[START]
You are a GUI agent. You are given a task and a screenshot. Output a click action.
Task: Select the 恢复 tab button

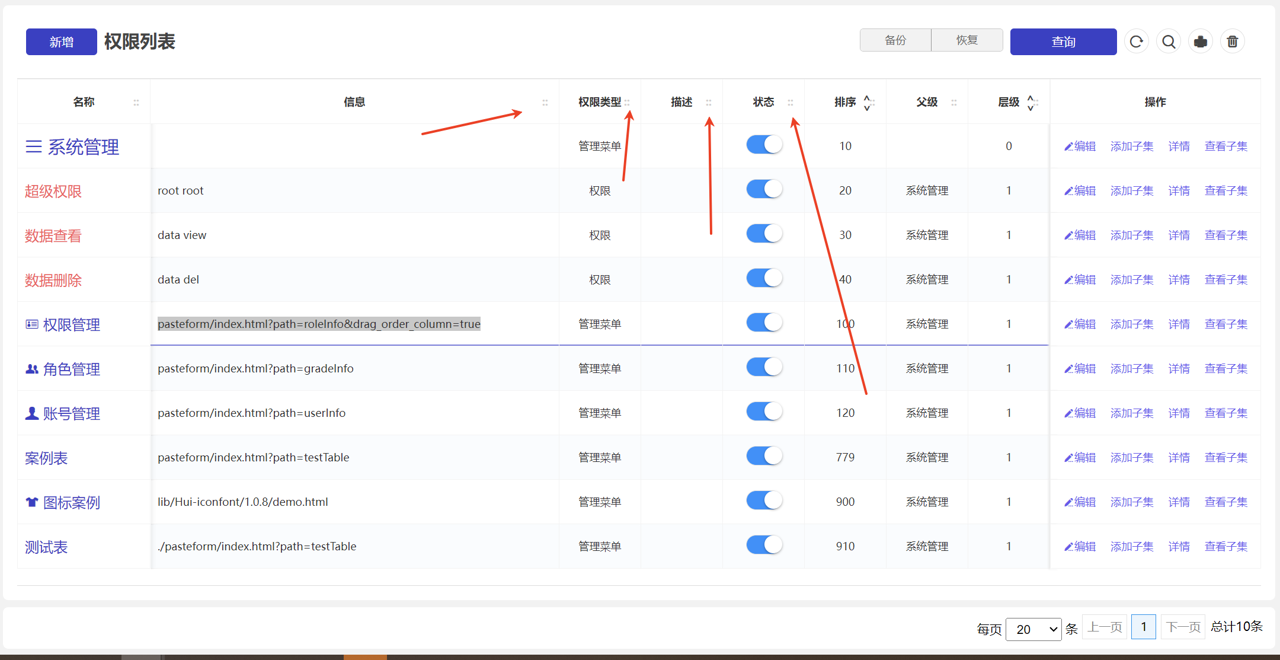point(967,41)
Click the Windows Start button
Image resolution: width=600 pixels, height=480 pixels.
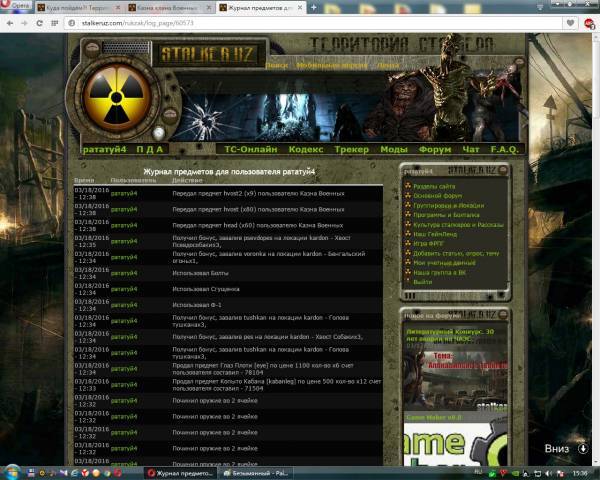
[END]
--- Work to do ---
Rewrite the material above as a JSON list of strings, one string per line, skipping blank lines and leaving out the pictures.

--- Answer for the task ---
[
  "You are a GUI agent. You are given a task and a screenshot. Output a click action.",
  "Task: Select the 恢复 tab button",
  "point(967,41)",
  "Click the Windows Start button",
  "Image resolution: width=600 pixels, height=480 pixels."
]